A word-for-word copy of the listing is what's needed; leave out every image.

-=-=-=-=-

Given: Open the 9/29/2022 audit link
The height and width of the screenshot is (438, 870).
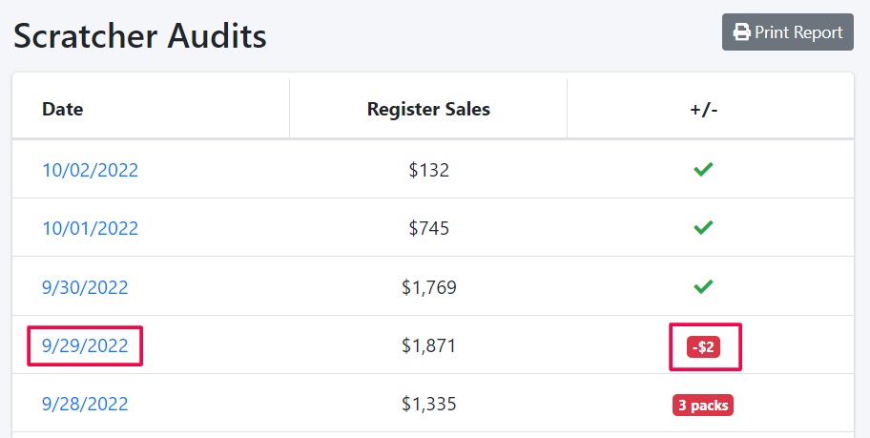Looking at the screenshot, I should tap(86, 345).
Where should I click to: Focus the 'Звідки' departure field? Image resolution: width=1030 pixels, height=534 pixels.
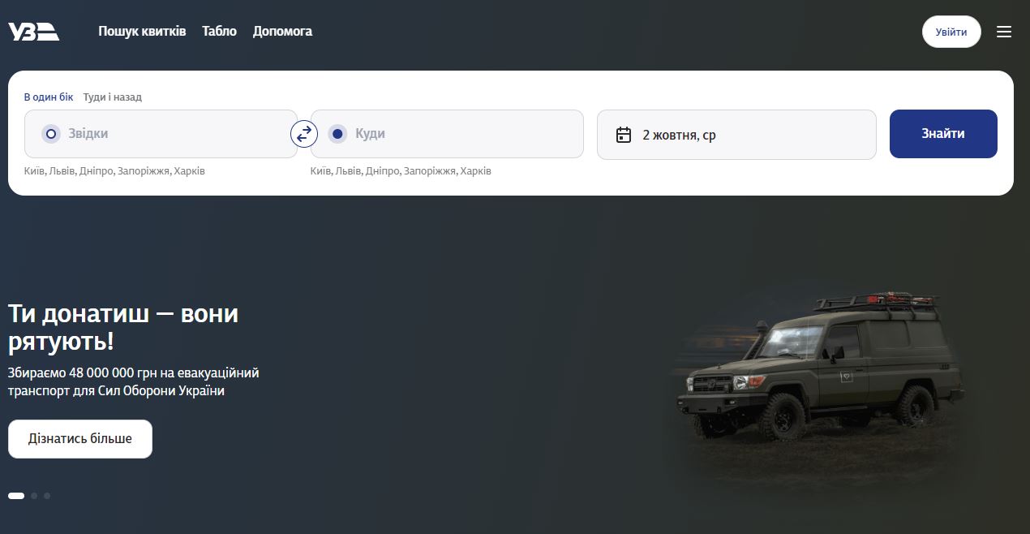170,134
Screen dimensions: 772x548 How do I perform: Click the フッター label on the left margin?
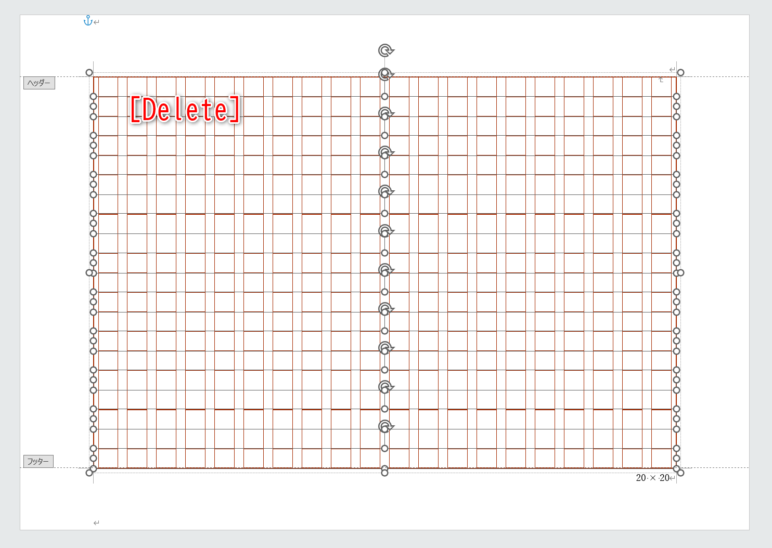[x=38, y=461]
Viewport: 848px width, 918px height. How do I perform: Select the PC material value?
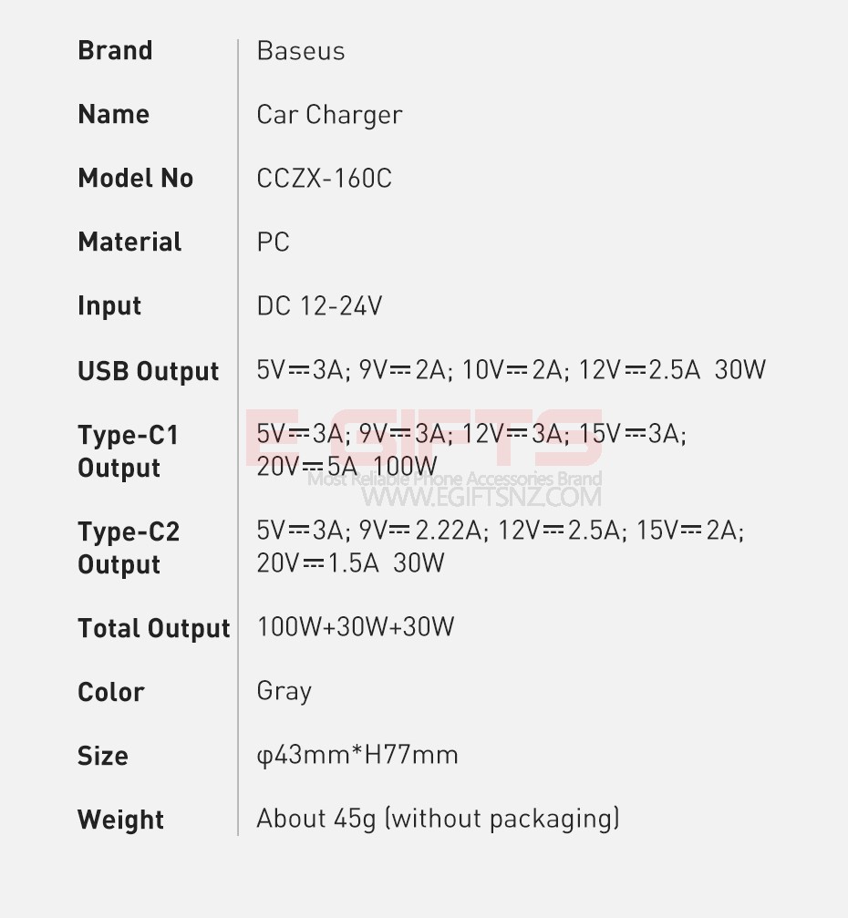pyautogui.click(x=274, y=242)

-=-=-=-=-

• ANSWER FOR THIS EXERCISE
Given: Open the 9/29/2022 audit link
The height and width of the screenshot is (438, 870).
Looking at the screenshot, I should tap(86, 345).
Where should I click to: Focus the 'Звідки' departure field? Image resolution: width=1030 pixels, height=534 pixels.
170,134
Screen dimensions: 772x548 How do I perform: Click the フッター label on the left margin?
[x=38, y=461]
Viewport: 848px width, 918px height. How do I perform: Select the PC material value?
pyautogui.click(x=274, y=242)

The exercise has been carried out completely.